## INSTRUCTIONS TO FOLLOW
Lines before the one containing "Where should I click to: Click" are excluded; print that line and every line after it through the end of the material below, exactly.

== LISTED RECORDS ==

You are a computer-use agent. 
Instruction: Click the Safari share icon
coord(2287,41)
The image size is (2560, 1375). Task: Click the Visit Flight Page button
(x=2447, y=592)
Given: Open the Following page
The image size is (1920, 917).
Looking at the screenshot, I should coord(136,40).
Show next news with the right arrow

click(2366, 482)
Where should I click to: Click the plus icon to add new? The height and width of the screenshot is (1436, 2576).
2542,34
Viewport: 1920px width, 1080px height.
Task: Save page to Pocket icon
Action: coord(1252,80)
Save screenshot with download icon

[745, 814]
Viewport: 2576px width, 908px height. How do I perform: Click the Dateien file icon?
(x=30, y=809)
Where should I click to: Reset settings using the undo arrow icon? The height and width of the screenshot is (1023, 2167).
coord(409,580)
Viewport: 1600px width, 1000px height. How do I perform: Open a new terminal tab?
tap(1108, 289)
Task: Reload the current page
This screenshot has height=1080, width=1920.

===

## RESPONSE BELOW
Where should I click to: Click the plus icon to add new? The height and width of the screenshot is (1436, 2576).
2542,34
Viewport: 1920px width, 1080px height.
Task: Save page to Pocket icon
Action: coord(1252,80)
Save screenshot with download icon

[745, 814]
Viewport: 2576px width, 908px height. How do I perform: Click the Dateien file icon?
(x=30, y=809)
Where should I click to: Reset settings using the undo arrow icon? The height and width of the screenshot is (1023, 2167).
coord(409,580)
Viewport: 1600px width, 1000px height. How do I perform: Open a new terminal tab?
tap(1108, 289)
Task: Reload the current page
This screenshot has height=1080, width=1920.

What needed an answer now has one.